EXERCISE MATERIAL Block Start

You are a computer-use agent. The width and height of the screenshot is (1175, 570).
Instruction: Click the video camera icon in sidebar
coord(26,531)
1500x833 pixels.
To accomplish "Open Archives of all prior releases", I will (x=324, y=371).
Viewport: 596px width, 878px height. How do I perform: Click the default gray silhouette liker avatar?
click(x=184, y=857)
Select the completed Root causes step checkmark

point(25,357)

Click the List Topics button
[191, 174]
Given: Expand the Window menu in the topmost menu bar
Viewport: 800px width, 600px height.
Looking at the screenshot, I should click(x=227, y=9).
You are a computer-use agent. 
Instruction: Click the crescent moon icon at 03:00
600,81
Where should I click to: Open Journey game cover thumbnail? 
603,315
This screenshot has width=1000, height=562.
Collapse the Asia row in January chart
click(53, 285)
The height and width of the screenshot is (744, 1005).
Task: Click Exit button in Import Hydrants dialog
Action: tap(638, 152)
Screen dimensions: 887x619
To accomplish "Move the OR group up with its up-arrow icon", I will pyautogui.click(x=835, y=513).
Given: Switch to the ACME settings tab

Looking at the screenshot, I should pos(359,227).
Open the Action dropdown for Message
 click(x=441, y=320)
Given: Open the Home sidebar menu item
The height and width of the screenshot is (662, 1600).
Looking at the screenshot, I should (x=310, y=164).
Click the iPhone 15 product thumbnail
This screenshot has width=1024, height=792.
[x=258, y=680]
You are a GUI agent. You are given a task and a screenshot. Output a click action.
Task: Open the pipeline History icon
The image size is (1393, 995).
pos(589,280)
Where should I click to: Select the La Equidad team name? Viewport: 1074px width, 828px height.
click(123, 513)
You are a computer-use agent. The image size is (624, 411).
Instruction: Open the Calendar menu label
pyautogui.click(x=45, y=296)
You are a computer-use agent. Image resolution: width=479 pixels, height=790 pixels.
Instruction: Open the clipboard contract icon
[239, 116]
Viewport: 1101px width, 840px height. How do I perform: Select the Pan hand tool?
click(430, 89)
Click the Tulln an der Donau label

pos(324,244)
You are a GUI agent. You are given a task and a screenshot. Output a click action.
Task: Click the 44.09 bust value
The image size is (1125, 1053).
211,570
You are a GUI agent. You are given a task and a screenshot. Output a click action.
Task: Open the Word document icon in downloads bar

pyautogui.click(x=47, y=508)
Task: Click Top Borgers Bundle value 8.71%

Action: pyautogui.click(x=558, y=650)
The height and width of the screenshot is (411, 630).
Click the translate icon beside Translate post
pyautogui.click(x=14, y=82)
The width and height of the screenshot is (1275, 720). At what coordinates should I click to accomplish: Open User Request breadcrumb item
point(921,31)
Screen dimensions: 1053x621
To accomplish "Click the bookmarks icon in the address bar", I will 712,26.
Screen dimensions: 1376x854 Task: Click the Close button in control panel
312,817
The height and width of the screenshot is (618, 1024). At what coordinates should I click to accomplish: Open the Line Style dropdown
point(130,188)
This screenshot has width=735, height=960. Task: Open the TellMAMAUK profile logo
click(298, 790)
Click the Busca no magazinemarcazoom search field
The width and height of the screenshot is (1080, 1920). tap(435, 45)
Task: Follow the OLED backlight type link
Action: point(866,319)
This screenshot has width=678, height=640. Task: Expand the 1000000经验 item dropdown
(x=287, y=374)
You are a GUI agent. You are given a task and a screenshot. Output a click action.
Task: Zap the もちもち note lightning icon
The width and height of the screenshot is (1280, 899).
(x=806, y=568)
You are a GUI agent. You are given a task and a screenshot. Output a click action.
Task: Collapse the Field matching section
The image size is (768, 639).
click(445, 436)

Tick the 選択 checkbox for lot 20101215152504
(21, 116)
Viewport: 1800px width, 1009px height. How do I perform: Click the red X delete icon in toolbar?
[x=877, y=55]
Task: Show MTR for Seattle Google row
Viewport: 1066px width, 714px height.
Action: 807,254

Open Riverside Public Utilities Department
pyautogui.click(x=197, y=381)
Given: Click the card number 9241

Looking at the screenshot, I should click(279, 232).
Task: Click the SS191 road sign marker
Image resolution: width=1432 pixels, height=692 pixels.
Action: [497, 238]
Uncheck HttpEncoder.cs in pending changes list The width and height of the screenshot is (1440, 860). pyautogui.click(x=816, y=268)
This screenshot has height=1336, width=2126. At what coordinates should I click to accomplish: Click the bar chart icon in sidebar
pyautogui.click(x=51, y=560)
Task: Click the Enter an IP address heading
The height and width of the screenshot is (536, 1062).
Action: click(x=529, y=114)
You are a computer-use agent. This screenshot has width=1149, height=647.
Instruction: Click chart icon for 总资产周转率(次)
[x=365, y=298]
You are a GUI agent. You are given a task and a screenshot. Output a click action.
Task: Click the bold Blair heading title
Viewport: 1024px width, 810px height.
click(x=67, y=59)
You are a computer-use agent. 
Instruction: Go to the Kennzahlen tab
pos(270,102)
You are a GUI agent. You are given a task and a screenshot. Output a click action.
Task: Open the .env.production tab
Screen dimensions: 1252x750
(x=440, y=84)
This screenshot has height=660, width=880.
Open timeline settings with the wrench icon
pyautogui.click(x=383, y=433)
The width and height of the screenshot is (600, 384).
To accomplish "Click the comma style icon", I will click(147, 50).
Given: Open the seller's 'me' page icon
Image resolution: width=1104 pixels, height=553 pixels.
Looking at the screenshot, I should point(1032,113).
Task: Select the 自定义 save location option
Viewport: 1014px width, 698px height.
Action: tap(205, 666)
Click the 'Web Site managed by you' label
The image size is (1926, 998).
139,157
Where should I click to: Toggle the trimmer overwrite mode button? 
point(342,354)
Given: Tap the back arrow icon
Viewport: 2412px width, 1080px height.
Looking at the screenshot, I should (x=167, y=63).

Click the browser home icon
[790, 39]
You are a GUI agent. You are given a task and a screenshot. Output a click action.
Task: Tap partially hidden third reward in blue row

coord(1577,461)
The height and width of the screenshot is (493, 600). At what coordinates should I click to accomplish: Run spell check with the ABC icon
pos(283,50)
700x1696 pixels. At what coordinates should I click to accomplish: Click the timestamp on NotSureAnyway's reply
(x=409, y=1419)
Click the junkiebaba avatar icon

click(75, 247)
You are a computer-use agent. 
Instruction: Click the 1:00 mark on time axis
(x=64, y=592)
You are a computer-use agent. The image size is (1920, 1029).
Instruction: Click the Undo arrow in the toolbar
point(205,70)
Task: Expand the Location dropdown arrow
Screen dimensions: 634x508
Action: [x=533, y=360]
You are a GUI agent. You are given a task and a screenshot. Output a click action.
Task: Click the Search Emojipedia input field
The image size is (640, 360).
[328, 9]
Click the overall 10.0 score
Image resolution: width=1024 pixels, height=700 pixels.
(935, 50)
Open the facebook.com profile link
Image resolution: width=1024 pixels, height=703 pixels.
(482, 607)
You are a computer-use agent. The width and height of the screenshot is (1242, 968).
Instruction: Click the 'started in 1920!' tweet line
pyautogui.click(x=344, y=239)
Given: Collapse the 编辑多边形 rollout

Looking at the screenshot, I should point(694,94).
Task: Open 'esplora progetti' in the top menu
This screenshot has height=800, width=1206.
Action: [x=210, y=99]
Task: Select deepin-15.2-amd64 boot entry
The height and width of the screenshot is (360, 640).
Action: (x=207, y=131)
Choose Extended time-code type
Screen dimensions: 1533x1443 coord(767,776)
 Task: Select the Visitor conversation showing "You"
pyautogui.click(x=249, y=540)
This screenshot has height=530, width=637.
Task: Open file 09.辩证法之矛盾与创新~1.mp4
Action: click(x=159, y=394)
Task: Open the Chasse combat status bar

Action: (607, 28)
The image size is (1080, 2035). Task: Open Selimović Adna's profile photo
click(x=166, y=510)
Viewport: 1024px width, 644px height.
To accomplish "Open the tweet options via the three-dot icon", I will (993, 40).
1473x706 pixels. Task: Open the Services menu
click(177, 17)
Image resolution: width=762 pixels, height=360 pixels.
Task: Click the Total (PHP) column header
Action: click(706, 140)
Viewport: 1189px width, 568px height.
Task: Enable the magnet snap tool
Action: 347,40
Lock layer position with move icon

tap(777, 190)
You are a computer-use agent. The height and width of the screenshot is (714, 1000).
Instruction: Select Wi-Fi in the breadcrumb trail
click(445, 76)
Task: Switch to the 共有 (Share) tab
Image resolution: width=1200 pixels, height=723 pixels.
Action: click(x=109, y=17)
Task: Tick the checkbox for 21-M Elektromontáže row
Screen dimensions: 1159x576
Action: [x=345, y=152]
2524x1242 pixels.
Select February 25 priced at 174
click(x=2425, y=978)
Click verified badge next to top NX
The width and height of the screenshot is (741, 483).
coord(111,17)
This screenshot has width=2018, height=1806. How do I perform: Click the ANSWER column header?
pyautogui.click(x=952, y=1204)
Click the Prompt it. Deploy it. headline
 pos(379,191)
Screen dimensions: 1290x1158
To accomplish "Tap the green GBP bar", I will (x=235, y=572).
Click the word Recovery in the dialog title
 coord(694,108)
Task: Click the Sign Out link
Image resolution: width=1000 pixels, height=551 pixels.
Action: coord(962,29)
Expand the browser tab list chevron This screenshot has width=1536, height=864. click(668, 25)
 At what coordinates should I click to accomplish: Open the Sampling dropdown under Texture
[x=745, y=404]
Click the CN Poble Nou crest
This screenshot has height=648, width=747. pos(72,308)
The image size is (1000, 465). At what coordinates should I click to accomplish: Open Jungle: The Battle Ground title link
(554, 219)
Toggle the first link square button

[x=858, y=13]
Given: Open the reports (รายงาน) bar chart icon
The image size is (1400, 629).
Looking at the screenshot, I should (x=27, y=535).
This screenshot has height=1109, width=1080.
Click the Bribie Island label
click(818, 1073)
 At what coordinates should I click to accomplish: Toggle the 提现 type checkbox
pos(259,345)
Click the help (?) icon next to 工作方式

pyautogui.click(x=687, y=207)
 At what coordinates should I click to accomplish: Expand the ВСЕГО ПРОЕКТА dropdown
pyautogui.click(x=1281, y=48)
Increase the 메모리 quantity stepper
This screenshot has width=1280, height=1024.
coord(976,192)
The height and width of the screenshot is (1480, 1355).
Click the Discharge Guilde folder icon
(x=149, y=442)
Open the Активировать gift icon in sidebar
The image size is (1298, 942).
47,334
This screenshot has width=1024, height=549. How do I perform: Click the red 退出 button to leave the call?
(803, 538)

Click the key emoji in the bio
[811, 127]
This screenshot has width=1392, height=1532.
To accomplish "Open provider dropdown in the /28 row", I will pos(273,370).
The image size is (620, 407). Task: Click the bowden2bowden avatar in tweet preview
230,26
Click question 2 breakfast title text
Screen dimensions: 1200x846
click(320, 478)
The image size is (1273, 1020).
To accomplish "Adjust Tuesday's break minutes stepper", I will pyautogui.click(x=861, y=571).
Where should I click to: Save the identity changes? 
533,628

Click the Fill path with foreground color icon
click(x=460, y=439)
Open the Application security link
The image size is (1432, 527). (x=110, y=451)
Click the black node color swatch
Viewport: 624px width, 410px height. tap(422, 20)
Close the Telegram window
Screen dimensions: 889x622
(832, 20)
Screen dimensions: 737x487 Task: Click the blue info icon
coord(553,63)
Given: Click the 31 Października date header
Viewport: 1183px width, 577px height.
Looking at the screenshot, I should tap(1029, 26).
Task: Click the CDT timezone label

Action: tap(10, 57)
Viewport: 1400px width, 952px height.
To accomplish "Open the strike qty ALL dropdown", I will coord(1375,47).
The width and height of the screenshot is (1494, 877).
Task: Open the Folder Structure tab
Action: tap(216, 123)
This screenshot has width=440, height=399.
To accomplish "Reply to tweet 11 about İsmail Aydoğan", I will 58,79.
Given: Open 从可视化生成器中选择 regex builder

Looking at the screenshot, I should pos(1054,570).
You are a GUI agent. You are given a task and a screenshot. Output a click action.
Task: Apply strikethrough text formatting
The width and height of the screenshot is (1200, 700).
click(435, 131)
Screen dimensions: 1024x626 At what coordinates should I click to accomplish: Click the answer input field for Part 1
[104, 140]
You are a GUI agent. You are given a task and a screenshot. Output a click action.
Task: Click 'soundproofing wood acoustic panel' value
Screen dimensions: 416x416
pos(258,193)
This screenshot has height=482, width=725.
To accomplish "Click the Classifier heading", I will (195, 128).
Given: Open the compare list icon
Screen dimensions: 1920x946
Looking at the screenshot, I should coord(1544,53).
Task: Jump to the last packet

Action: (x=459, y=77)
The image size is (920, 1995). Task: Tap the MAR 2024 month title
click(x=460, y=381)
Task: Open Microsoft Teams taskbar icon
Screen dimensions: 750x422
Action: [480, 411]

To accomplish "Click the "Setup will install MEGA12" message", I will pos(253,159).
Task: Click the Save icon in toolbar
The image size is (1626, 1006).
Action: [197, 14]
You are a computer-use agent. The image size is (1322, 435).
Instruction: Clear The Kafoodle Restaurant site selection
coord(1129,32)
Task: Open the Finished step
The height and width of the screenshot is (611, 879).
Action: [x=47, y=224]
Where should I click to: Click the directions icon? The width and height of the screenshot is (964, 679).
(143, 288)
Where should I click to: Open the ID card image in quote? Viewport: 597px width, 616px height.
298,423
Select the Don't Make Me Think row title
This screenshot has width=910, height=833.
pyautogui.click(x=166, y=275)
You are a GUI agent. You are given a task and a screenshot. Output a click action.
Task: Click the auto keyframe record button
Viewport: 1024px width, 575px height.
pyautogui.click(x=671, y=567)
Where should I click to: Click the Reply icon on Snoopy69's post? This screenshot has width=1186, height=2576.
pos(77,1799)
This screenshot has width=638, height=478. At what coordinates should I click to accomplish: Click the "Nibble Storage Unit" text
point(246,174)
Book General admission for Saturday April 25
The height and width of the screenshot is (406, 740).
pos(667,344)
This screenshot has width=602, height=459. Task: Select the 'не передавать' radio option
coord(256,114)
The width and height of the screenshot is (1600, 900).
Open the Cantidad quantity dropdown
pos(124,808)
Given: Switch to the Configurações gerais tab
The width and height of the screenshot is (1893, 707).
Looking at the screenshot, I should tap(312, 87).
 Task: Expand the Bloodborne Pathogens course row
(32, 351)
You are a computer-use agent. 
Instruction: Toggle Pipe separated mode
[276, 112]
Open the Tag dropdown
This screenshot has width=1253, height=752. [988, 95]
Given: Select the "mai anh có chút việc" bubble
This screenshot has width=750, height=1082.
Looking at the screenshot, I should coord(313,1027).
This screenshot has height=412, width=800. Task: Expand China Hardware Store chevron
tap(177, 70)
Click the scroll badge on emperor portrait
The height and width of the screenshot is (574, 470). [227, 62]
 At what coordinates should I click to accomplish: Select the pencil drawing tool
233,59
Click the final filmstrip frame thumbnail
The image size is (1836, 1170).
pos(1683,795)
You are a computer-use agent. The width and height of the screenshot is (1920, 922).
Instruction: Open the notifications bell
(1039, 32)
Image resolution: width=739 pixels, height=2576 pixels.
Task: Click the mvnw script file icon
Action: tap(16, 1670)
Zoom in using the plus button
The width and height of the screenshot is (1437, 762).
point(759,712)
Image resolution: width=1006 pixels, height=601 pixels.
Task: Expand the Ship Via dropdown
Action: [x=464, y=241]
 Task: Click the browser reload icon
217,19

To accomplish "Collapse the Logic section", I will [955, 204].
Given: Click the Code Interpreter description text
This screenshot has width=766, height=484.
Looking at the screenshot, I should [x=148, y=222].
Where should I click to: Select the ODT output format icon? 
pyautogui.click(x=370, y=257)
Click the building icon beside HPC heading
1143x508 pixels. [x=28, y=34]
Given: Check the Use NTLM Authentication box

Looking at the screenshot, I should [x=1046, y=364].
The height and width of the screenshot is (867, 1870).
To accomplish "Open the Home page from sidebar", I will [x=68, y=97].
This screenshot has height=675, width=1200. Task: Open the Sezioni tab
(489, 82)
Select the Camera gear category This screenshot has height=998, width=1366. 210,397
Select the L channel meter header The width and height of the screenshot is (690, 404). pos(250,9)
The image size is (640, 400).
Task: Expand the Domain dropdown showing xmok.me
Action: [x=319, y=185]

EXERCISE MATERIAL Block End

- ACTIVITY
Identify all lines in the records above with the word "section".

- SOLVED EXERCISE
Task: Collapse the Field matching section
To accomplish "Collapse the Logic section", I will [955, 204].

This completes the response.